— Your instructions —
Wherever the string "Subscribe" shows up in the records below, return that line.

— Data for analysis —
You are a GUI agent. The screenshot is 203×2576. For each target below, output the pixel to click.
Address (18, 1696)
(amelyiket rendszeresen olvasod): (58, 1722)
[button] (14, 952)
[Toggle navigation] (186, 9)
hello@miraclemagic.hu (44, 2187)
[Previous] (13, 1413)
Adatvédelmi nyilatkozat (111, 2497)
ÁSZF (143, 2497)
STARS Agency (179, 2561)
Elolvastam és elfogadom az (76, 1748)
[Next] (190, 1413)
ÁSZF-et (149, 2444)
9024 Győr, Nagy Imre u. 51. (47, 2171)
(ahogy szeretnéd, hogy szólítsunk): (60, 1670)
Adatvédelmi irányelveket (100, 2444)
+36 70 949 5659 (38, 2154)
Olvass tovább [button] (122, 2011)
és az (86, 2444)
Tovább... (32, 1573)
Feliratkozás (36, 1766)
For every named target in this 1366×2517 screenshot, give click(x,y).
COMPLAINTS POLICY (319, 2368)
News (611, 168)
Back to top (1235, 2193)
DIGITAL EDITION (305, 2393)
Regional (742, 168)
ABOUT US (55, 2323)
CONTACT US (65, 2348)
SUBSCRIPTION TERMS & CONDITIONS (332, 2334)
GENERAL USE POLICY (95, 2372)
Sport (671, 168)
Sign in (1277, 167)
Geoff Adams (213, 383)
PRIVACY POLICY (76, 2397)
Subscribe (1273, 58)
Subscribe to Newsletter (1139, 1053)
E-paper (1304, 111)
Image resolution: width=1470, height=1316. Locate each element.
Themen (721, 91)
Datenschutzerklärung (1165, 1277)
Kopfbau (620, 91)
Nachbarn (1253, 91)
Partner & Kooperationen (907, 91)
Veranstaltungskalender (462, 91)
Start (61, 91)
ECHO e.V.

— Solution to this exercise —
Subscribe (1273, 58)
Subscribe to Newsletter (1139, 1053)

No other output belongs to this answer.